Data excerpts:
—————
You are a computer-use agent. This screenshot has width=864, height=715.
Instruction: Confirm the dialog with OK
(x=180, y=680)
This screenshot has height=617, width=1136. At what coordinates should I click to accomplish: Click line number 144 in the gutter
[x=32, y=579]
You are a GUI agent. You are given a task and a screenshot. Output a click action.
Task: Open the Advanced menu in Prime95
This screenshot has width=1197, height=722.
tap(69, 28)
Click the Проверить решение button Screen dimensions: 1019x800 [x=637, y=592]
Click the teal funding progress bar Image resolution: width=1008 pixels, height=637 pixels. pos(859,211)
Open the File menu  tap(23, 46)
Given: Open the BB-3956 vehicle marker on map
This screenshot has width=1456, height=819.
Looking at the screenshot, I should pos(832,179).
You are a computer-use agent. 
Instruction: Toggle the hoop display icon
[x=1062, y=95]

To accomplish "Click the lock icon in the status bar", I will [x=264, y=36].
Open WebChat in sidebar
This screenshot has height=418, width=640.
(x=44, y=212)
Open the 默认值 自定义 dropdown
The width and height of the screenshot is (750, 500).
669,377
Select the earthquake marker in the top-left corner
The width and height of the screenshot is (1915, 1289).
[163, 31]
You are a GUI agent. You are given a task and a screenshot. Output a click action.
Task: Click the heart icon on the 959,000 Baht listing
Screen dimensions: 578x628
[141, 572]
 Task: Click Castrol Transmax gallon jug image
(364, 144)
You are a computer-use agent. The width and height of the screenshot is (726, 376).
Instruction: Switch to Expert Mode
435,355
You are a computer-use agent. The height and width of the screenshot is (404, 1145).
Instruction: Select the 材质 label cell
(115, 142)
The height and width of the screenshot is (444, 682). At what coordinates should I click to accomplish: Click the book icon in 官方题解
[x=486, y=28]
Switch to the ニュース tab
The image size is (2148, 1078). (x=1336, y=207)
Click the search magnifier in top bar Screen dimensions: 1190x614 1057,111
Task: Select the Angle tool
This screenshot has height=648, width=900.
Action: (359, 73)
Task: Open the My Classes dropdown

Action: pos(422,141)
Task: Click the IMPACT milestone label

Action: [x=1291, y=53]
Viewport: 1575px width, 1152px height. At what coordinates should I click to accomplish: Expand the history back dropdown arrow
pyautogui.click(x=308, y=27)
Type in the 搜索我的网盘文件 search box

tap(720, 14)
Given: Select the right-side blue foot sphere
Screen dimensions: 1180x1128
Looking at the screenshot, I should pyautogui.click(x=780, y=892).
—————
ACTIVITY:
Repeat, exactly as they stand, the line that contains "The height and width of the screenshot is (444, 682)." and all the lines after it in the data above.

WRITTEN RESPONSE:
The height and width of the screenshot is (444, 682). At what coordinates should I click to accomplish: Click the book icon in 官方题解
[x=486, y=28]
Switch to the ニュース tab
The image size is (2148, 1078). (x=1336, y=207)
Click the search magnifier in top bar Screen dimensions: 1190x614 1057,111
Task: Select the Angle tool
This screenshot has height=648, width=900.
Action: (359, 73)
Task: Open the My Classes dropdown

Action: pos(422,141)
Task: Click the IMPACT milestone label

Action: [x=1291, y=53]
Viewport: 1575px width, 1152px height. At what coordinates should I click to accomplish: Expand the history back dropdown arrow
pyautogui.click(x=308, y=27)
Type in the 搜索我的网盘文件 search box

tap(720, 14)
Given: Select the right-side blue foot sphere
Screen dimensions: 1180x1128
Looking at the screenshot, I should pyautogui.click(x=780, y=892).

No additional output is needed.